#### [Your instructions]
Reproduce the records that follow in full, excluding any picture they contain.

#### [Material to process]
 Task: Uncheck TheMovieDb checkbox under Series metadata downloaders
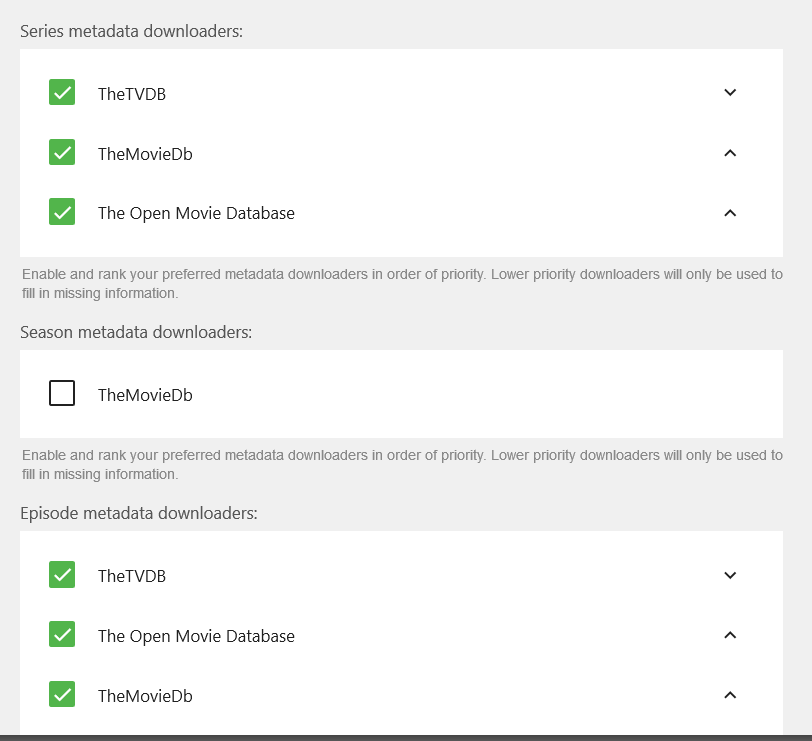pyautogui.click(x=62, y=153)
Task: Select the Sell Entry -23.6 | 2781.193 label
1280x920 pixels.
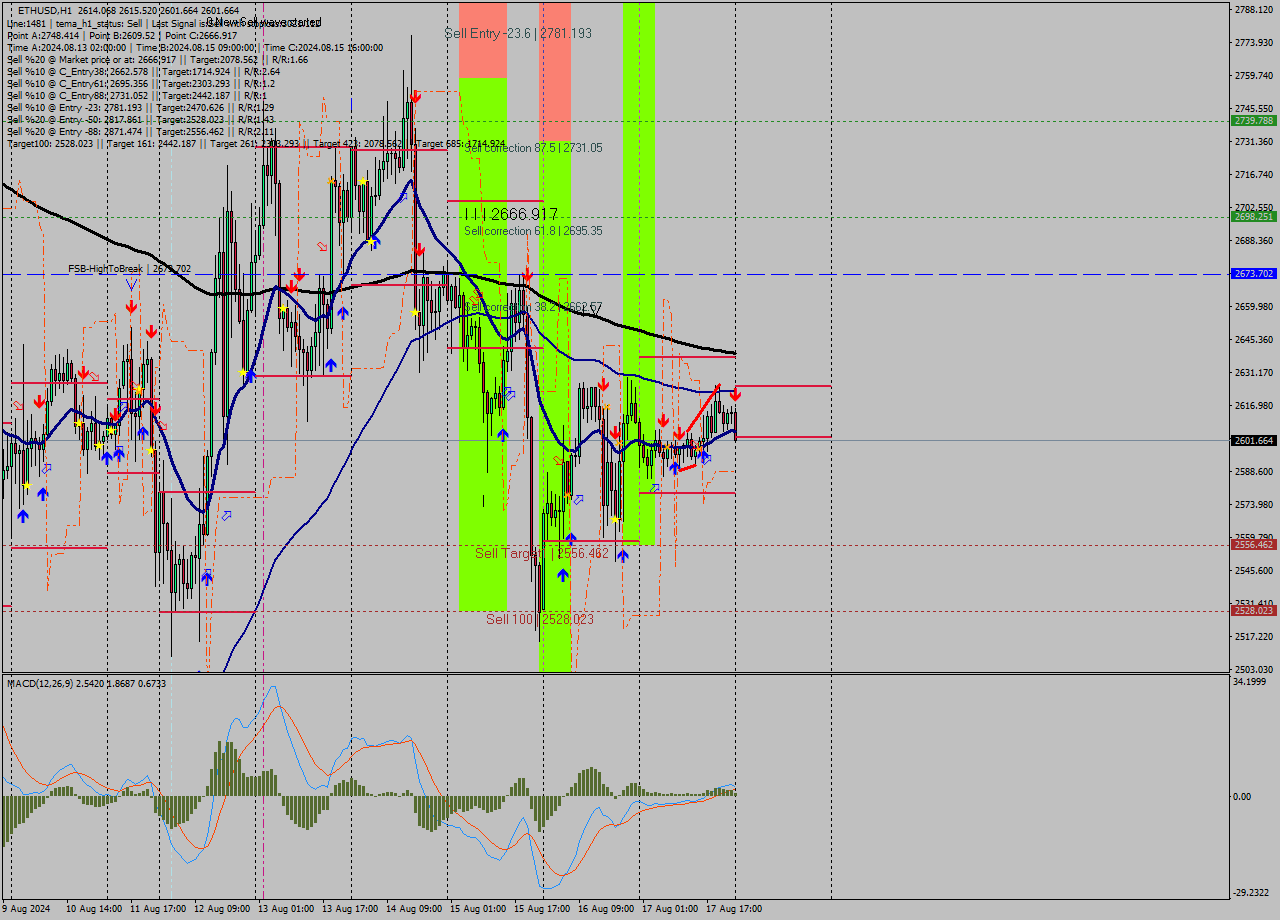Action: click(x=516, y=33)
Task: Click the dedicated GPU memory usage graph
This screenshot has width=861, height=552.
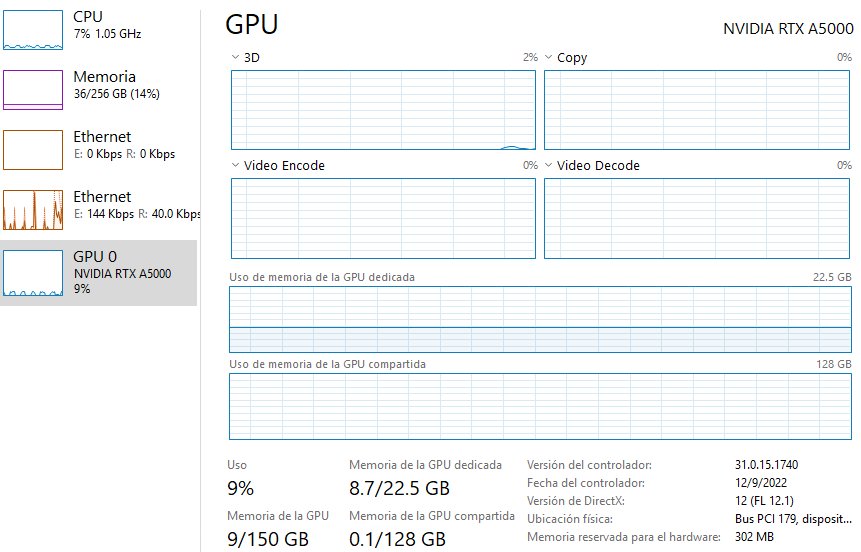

#### [Task answer]
 Task: Uncheck TheMovieDb checkbox under Series metadata downloaders
pyautogui.click(x=62, y=153)
Task: Select the Sell Entry -23.6 | 2781.193 label
1280x920 pixels.
Action: click(x=516, y=33)
Task: Click the dedicated GPU memory usage graph
This screenshot has width=861, height=552.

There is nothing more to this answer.